The Sun is not a perfect light source for remote sensing applications.

Fig 2.2.1.1: Composite sun image from SOHO

Image courtesy of the Solar and Heliospheric Observatory (SOHO):
Composite image with three EIT wavelengths (171Å as blue, 195Å as yellow and 284Å as red) combined to show solar features unique to each wavelength.
The 171Å filter shows emission from 8 and 9 times ionized iron at about 1 million degrees C, the 195Å filter shows 11 times ionized iron at about 1.5 million degrees C, and the 284Å filter shows 13 times ionized iron at about 2.5 million degrees.

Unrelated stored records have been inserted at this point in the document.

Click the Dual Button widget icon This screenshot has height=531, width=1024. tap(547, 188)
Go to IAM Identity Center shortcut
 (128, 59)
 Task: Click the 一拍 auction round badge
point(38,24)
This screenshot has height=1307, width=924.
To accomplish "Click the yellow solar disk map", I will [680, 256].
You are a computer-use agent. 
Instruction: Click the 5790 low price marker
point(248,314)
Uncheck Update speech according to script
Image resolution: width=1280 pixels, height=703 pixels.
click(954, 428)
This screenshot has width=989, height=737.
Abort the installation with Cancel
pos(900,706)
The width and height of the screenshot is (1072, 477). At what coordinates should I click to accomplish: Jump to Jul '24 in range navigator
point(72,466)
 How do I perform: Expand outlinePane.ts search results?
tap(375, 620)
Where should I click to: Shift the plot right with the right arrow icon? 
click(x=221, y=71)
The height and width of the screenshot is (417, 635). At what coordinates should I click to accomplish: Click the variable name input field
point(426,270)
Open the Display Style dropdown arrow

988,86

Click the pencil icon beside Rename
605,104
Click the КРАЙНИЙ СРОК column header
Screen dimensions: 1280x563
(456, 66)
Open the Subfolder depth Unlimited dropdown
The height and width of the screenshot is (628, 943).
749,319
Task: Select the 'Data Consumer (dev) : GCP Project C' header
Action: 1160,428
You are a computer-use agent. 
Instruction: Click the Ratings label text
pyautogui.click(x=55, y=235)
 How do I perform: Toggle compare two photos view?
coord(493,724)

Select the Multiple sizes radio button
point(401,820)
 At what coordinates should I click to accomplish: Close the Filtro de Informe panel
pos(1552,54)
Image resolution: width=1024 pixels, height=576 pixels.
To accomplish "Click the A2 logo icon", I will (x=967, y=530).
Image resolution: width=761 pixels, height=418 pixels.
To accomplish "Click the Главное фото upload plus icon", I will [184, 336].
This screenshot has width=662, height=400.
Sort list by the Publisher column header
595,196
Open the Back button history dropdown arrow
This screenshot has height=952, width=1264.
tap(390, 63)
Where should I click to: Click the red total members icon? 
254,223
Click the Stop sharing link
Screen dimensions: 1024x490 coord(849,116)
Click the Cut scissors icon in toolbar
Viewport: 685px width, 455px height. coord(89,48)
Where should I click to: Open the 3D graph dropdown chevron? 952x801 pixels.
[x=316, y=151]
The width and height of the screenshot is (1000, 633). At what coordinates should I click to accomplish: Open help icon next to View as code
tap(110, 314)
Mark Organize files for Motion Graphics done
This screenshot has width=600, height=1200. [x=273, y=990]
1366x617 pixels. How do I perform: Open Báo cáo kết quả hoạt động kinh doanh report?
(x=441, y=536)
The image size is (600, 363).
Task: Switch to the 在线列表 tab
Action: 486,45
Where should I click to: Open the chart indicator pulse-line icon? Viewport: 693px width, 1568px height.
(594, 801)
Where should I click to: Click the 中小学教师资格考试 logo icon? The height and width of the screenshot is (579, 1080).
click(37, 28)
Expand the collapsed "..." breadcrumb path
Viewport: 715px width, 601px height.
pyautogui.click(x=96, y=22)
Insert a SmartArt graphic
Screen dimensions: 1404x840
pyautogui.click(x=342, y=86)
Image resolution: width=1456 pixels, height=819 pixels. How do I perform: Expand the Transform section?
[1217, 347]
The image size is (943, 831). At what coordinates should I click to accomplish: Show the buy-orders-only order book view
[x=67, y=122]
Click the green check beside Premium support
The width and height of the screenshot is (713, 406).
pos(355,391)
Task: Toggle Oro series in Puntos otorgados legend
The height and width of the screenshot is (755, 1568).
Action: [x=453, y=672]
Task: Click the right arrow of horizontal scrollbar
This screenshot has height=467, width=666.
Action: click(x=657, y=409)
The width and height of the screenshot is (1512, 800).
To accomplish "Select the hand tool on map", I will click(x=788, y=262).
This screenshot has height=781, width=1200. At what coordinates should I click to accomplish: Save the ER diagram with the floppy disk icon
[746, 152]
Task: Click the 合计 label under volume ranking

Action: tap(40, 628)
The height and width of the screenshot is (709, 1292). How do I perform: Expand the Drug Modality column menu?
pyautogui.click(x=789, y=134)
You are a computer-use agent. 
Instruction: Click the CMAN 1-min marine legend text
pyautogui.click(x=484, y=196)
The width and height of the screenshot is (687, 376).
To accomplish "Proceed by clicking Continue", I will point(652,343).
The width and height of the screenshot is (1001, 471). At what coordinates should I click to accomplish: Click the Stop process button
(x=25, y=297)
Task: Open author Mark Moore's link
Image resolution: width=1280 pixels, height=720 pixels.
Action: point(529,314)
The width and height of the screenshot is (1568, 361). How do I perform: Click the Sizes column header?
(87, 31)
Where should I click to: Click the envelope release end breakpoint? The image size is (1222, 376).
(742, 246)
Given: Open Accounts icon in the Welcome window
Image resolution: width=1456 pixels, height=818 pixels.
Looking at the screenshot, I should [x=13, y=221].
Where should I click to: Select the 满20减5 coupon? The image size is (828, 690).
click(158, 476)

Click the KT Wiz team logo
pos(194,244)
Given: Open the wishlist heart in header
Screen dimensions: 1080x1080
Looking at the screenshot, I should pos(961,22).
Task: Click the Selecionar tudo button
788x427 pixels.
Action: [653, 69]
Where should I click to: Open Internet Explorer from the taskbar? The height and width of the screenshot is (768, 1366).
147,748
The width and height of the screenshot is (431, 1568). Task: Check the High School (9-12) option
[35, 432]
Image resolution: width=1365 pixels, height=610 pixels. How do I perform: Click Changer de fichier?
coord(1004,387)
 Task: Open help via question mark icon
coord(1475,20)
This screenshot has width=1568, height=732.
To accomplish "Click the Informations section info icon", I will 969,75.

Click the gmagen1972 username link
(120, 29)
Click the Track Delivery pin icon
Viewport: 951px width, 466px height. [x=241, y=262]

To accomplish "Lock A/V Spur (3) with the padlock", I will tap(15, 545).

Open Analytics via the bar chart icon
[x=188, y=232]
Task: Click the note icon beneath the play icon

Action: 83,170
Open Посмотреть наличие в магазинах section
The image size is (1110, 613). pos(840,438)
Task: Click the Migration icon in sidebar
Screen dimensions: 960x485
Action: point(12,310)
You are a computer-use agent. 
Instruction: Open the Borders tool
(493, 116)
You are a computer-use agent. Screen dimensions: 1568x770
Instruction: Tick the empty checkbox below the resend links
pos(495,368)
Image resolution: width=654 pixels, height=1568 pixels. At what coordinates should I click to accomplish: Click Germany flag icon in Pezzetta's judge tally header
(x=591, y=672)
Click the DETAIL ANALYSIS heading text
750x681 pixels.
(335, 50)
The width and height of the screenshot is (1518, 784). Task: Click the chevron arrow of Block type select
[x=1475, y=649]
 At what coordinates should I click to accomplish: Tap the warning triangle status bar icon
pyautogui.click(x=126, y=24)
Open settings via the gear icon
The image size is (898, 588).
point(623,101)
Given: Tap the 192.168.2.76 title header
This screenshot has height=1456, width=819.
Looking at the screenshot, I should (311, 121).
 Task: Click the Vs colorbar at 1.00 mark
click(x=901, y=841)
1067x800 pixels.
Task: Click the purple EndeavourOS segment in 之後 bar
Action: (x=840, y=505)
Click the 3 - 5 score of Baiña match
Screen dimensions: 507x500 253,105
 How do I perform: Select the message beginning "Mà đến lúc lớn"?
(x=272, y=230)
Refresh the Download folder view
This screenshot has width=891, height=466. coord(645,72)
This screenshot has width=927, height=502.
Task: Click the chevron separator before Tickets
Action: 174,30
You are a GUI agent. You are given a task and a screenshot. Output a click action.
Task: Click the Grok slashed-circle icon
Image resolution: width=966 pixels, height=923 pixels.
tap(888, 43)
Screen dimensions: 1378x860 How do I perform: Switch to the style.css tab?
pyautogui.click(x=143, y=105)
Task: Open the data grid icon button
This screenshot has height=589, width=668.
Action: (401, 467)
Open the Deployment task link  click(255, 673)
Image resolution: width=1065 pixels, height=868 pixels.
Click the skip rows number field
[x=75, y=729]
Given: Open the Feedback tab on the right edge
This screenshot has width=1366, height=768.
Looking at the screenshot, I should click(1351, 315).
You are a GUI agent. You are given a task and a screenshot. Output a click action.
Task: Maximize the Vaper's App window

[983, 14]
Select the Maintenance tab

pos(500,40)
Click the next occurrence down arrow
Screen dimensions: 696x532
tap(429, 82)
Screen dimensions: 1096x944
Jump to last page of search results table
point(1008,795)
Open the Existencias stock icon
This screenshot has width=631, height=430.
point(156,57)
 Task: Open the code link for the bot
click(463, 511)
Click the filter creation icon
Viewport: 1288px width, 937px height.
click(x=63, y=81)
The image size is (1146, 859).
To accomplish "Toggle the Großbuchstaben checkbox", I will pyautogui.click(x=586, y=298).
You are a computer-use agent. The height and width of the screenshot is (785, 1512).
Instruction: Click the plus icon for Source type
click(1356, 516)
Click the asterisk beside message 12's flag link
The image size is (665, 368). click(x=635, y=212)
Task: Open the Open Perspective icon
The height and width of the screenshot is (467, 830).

• Absorption in the solar atmosphere leads to the presence of a large number of Fraunhofer lines.
• The 11 year solar cycle affects radiation and is particularly relevant at short wavelengths λ < 300 nm.
• The radiation spectrum varies over the solar disk.
• The rotation of the Sun causes a Doppler shift.
• The intensity of the radiation varies as a result of changes in distance between the Sun and the Earth.

Fig 2.2.1.2: Fraunhofer lines in extraterrestrial solar radiation

Image: AT2-ELS

Solar radiation and the atmosphere

The solar spectrum can be approximated by a blackbody at a temperature of 5780 K.

In its passage through the atmosphere, solar radiation is attenuated by scattering and absorption.

• There is strong absorption by O₃, O₂, H₂O and CO₂.
• There are some atmospheric windows where absorption is small.

Fig 2.2.1.3: Spectrum of solar radiation (UV/vis/IR) outside the atmosphere and at sea level

Image: AT2-ELS

The spectra of solar black body radiation and the spectra of the thermal emission of the surface and atmosphere of the Earth have no significant overlap. This means that thermal emission can be neglected in the UV and visible spectral range.

Fig 2.2.1.4: Blackbody emissions from the Sun and the Earth.

Image: AT2-ELS